YOLO11 vs RTDETRv2: A Detailed Model Comparison for Object Detection
Choosing the right object detection model is crucial for the success of any computer vision project. Ultralytics offers a range of models, including the cutting-edge YOLO11 and the robust RTDETRv2. This page provides a detailed technical comparison to help you make an informed decision based on your specific needs.

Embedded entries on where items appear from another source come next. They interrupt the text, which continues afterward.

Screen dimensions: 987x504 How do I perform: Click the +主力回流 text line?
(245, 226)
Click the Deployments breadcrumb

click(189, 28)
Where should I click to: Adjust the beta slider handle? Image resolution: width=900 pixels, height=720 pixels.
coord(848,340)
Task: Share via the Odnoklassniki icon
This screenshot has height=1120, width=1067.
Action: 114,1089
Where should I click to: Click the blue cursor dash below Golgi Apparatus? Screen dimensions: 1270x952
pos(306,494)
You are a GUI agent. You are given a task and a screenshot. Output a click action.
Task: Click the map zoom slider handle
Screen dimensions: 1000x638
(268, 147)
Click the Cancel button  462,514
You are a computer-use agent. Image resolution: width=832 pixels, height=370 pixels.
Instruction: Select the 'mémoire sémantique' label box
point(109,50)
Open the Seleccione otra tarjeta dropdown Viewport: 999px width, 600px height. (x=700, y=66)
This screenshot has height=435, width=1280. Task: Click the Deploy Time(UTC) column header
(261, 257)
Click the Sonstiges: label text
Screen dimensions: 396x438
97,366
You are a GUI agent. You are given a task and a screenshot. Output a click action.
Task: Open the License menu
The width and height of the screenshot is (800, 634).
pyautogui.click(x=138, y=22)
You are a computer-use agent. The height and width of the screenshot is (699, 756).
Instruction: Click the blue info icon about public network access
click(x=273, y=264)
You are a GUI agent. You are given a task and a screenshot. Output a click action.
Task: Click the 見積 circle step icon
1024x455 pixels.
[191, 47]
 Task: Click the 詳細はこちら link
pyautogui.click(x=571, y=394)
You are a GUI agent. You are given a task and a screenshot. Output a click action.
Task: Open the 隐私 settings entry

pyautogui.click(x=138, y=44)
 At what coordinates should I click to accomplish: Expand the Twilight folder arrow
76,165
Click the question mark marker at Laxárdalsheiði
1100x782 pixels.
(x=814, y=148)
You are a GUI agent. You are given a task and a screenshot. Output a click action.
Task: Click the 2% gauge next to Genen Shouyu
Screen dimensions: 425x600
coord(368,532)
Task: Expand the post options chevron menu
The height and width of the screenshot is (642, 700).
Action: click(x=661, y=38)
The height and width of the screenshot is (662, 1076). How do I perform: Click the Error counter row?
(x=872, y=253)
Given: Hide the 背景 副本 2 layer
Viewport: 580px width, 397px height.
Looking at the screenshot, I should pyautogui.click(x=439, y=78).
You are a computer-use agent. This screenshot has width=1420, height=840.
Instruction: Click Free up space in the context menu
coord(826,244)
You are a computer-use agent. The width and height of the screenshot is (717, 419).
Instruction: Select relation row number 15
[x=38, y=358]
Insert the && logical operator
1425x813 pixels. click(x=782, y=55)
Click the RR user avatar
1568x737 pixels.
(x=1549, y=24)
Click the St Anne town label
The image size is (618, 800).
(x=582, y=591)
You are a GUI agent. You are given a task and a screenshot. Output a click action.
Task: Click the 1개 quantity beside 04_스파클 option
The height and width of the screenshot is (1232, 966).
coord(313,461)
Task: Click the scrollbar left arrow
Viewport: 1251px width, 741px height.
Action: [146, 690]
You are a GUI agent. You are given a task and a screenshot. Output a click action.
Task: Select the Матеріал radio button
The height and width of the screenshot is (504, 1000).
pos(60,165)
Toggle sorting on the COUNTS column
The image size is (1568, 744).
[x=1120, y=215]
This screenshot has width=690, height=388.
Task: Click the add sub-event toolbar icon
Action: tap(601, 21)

Architecture and Key Features
YOLO11 represents the latest evolution in the Ultralytics YOLO series, building upon the foundation of previous models like YOLOv8 and YOLOv9. It is an anchor-free, one-stage detector known for its speed and efficiency. YOLO11 focuses on optimizing both accuracy and inference time, making it suitable for real-time applications and deployment on edge devices. Key improvements in YOLO11 include enhanced feature extraction and a streamlined architecture that reduces parameter count while maintaining or improving accuracy. Learn more about YOLO11
RTDETRv2, on the other hand, is a real-time object detection model based on the DETR (DEtection TRansformer) architecture. Unlike YOLO models, RTDETRv2 leverages a Vision Transformer backbone, enabling it to capture global context in images more effectively. This architecture often leads to higher accuracy, particularly in complex scenes with overlapping objects. RTDETRv2 is designed for scenarios where accuracy is prioritized without sacrificing too much on inference speed. Explore RTDETRv2 in Ultralytics Docs
Performance Metrics
The table below summarizes the performance characteristics of YOLO11 and RTDETRv2 models across different sizes, using metrics like mAP (mean Average Precision), inference speed, and model size. These metrics are crucial for understanding the trade-offs between accuracy and computational efficiency for each model. For a deeper understanding of these metrics, refer to our guide on YOLO Performance Metrics.
Model | size (pixels) |
mAPval 50-95 |
Speed CPU ONNX (ms) |
Speed T4 TensorRT10 (ms) |
params (M) |
FLOPs (B) |
---|---|---|---|---|---|---|
YOLO11n | 640 | 39.5 | 56.1 | 1.5 | 2.6 | 6.5 |
YOLO11s | 640 | 47.0 | 90.0 | 2.5 | 9.4 | 21.5 |
YOLO11m | 640 | 51.5 | 183.2 | 4.7 | 20.1 | 68.0 |
YOLO11l | 640 | 53.4 | 238.6 | 6.2 | 25.3 | 86.9 |
YOLO11x | 640 | 54.7 | 462.8 | 11.3 | 56.9 | 194.9 |
RTDETRv2-s | 640 | 48.1 | - | 5.03 | 20 | 60 |
RTDETRv2-m | 640 | 51.9 | - | 7.51 | 36 | 100 |
RTDETRv2-l | 640 | 53.4 | - | 9.76 | 42 | 136 |
RTDETRv2-x | 640 | 54.3 | - | 15.03 | 76 | 259 |
Strengths and Weaknesses
YOLO11 Strengths:
- Speed: YOLO11 is optimized for real-time inference, offering very fast processing speeds, especially on GPUs and when exported to formats like TensorRT.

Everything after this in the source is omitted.